Eggers is assiduous and thorough, and I suspect he knows very well the entire lineage of his opening image of his characters’ approach to the island—Arnold Böcklin’s painting Isle of the Dead by way of Val Lewton’s 1945 film of the same title by way of the beginning of Martin Scorsese’s Shutter Island (2010)—and more likely than not that he’s caught up with the essential lighthouse films, such as Roy Boulting’s Thunder Rock (1942), as well. But studiousness only gets you so far, and rigor without an animating passion builds barren edifices, wearisomely well-made films deemed great simply because they’re incapable of being, for even a moment, “bad.” There’s pleasure to be had in watching Dafoe and Pattinson thrash about in the photogenic trap that Eggers has laid for them, but how much more than in the irksome, erratic films they appeared in this year where they’re not pursued by a laborious idea of mastery: Dafoe in Abel Ferrara’s Tommaso, and Pattinson in Claire Denis’s High Life? These are movies that breathe, whereas in The Lighthouse, even the eruptions of violence have an air of rehearsed frenzy, like the sort of thing you’d encounter in a sturdy stage production of The Miracle Worker.

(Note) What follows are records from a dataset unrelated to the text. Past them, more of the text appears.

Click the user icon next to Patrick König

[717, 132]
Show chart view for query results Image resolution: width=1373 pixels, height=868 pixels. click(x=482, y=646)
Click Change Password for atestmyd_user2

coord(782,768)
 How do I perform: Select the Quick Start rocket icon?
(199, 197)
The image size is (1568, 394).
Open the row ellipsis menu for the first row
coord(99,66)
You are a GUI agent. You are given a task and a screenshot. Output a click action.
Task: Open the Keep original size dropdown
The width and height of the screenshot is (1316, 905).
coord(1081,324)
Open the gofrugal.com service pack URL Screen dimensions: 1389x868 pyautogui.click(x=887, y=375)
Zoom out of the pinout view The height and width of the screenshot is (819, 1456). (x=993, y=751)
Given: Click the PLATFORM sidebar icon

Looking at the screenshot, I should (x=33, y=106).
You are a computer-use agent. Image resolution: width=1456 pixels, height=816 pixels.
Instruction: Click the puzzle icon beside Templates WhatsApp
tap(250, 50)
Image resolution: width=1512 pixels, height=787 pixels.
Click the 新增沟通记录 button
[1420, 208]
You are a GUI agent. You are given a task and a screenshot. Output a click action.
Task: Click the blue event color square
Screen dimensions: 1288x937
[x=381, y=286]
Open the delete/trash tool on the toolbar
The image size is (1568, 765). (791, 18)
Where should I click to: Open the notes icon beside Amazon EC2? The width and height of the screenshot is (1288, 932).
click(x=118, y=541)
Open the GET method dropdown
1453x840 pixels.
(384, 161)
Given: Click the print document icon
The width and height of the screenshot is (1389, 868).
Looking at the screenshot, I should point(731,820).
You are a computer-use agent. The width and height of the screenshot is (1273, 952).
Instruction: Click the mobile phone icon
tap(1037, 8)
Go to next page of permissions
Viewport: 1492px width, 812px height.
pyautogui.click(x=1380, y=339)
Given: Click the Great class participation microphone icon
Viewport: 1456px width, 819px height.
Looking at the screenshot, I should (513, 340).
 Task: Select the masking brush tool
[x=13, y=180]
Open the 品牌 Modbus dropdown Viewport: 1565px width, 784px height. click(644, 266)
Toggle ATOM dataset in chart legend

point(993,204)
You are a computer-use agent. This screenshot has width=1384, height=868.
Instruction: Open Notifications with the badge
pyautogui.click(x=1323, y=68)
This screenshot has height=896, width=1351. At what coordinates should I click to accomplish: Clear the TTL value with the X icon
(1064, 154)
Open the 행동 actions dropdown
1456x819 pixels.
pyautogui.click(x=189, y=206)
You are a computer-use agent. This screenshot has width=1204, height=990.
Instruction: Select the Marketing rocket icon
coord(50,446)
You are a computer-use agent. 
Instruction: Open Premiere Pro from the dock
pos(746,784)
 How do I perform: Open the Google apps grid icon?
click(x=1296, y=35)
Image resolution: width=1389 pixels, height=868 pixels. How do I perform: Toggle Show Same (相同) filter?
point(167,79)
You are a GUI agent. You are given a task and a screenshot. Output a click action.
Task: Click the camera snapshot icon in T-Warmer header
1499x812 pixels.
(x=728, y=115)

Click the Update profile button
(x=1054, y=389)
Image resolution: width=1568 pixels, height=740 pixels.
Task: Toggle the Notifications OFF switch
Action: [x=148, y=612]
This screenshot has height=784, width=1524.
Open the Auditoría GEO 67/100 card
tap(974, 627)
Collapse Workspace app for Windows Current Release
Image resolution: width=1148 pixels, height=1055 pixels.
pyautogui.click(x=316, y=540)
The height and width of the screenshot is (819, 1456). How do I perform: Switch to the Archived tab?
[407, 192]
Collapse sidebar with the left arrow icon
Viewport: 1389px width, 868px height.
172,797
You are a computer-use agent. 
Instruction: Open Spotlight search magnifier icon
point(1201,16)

As such, the sinister noises that draw Winslow toward the beacon can never produce a sense of real terror—these are the sounds of a stiflingly scrupulous author at work, turning his movie’s screws to the point of inertia.

The Lighthouse opens in US theaters on October 18. 

Correction: An earlier version of this review misidentified the movie’s format as digital; The Lighthouse was shot on 35 mm film.